Puzzle Cake Anyone?

Decorating By AKA_cupcakeshoppe Updated 8 Jun 2008 , 5:14am by AKA_cupcakeshoppe

AKA_cupcakeshoppe Posted 2 Jun 2008 , 2:46pm
post #1 of 11

I made a carrot cake. It turned out really dense and heavy. I don't know why but whenever i make a cake (i usually do cupcakes) they are quite heavy and not at all light, also the tops are so moist that when i wrap them in plastic bits of the top would stick to the plastic thus destroying the top of the cake.

this happened. and it keep sticking to my hand and i couldn't transfer it to the cake board. what i did was to tort the cake and then i placed one sliced layer on the board, and filled it. when it was time to put the other layer on top of it, the cake just deteriorated in my hands. so i cut it in quarters and placed it on top, kinda like a puzzle and crumb coated it really well.

the cake turned out great and everyone loved it but seriously i cannot handle the stress. so can someone please tell me what i'm doing wrong? why are my cakes so heavy and so moist? when i see people on TV assembling cakes, their cakes seem so light and fluffy. icon_sad.gif


10 replies
AKA_cupcakeshoppe Posted 3 Jun 2008 , 5:40pm
post #2 of 11

anyone? no one?

alright then...

costumeczar Posted 3 Jun 2008 , 7:27pm
post #3 of 11

Carrot cake is denser and wetter than most cakes, but if your other cakes are turning out like that too then something weird is going on. Are you using mixes or baking from scratch? Can you post the recipe and let us see it? That might help give us an idea of whether the formula is balanced or not.

AKA_cupcakeshoppe Posted 4 Jun 2008 , 3:46pm
post #4 of 11

i bake from scratch. i get this problem when i bake cakes, not with cupcakes though.

it happens when i make this (i make this cake a LOT because people love it)


and a white cake recipe from yummymummy (works well with cupcakes though)

1 cup sugar
1/2 cup shortening
4 egg whites (not beaten)
1 tsp. almond flavoring ( I'm sure lemon would be fine!)
2 cups cake flour
3 tsp. baking powder
1/4 tsp. salt
1/2 cup milk or
1/4 cup evaporated milk diluted w/ 1/4 cup water

and this is the carrot cake recipe


it also happened with this recipe


i would love to know what am doing wrong. i tried baking at a lower temp 338 (that as low as my oven will go), i have tried baking strips.

Please help. thanks!

costumeczar Posted 4 Jun 2008 , 5:14pm
post #5 of 11

My guess would be that something is wrong with your oven, not your recipes. Since you don't have the problem with cupcakes, but you have the same problem with cakes using the same recipe, it's not the batter.

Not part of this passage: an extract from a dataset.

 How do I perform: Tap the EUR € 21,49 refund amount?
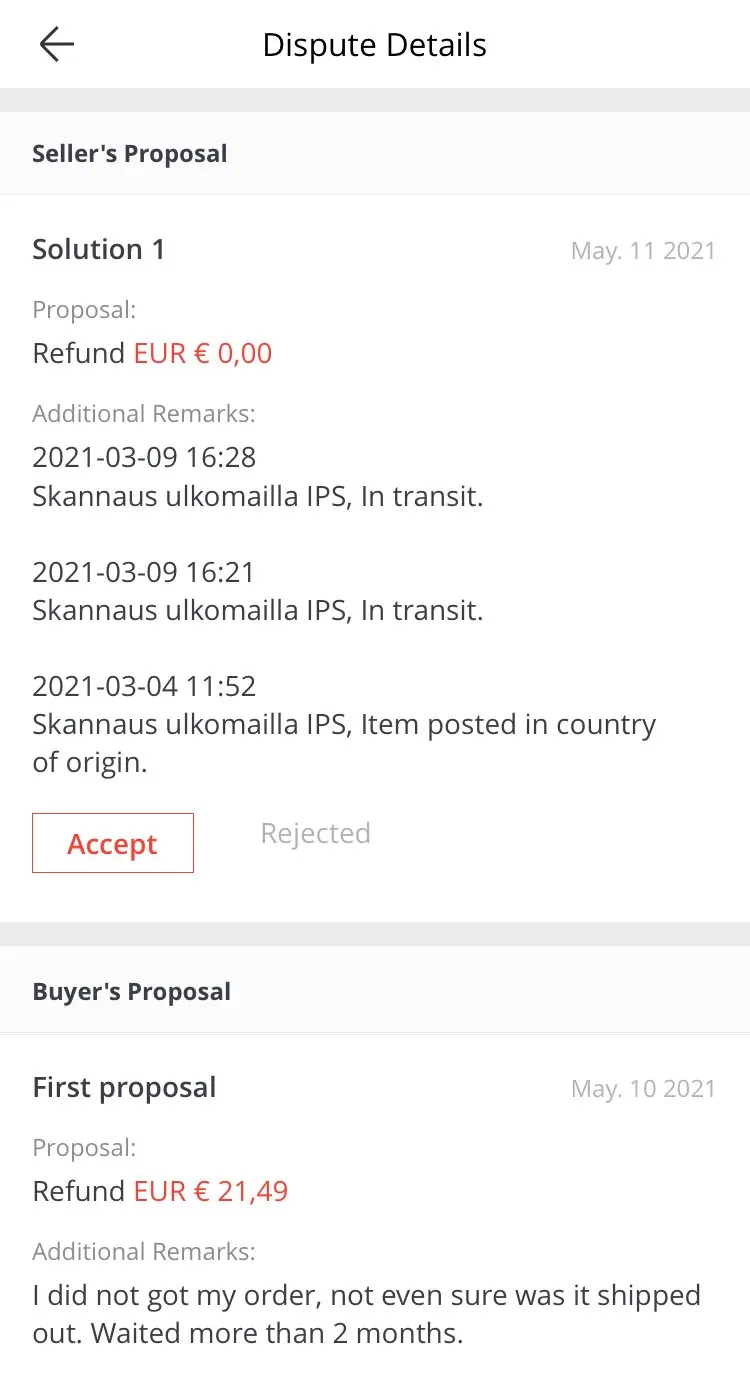point(211,1191)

Having said that, the recipes that you're posted are mainly oil-based, not butter, so they're probably going to be denser and heavier than a chiffon, for example.

Back to the oven issue...Since the cupcakes bake up fine, I'll bet that the temperature on the oven is cycling up and down more than you realize. That wouldn't affect cupcakes as much because they bake faster than a layer cake, but if a cake is baking and the temperature is fluctuating, that could mess with your final product.

Get an oven thermometer and see what happens when you turn the oven on. Leave the thermometer in the oven where you can see it with the door closed, then watch it to see if it changes. If it goes up and down then it's an oven problem. Try opening the door to see how much the temperature goes down, and how long it takes for it to get back to the right temp. Sometimes when you open the oven door the temperature can drop more than you know. When I bake I set the temp at 365, not 350. That way if I have to open the door the temp might go down, but it will stay closer to 350 overall.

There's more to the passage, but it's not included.